1) Temat główny jest mocarny! Basta. Wszyscy to mówią. To jest chyba najlepszy motyw główny w filmie biograficznym, do którego muzykę napisał Desplat. Mało tego - motyw wieloznaczny (bo film traktuje o tylu rzeczach/postaciach, wątkach, okresach). Jak się jeszcze do tego doda fakt, że score został napisany i nagrany w 2,5 tygodnia to kopara opada. Desplat najlepiej pracuje pod presją

2) Wreszcie chyba rozkminiliśmy z Pawłem jak to jest z tymi samplowanymi fortepianami. Najlepiej słychać je na początku U-boats. Zimne, zaprogramowane, zapętlone dźwięki pianina - w idealnie równych odstępach, jakby grała je maszyna, nie człowiek. Świetnie zorkiestrowany utwór. Fantastyczny rytm. I ten flet z perkusją i fortepianem <3 I na koniec jeszcze imitowanie nadawania komunikatu alfabetem Morse'a! Majstersztyk. Naprawdę jeden z lepszych utworów pod względem konstrukcyjnym, jakie słyszałem u Desplata w ostatnim czasie. Porównanie do Ghost Writera to tylko komplement

3) Piękne solówki fortepianowe w Alone with Numbers i The Apple (i nie tylko!)

Ktoś jeszcze chciał coś dodać w temacie analizy scoru? Nie?
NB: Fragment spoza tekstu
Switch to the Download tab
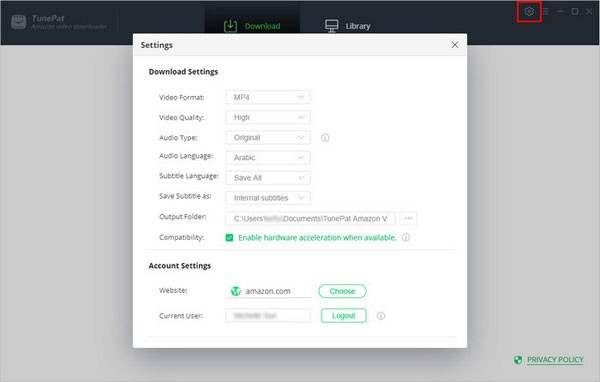click(x=252, y=26)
To dziękuję za uwagę


Przy okazji, recka Southalla (oczywiście pozytywna!): http://www.movie-wave.net/the-imitation-game/
Throughout the whole score there is such clarity to the writing – I never cease to be amazed that a composer of Desplat’s phenomenal orchestral gifts has managed to forge such a successful career in these dumbed-down times.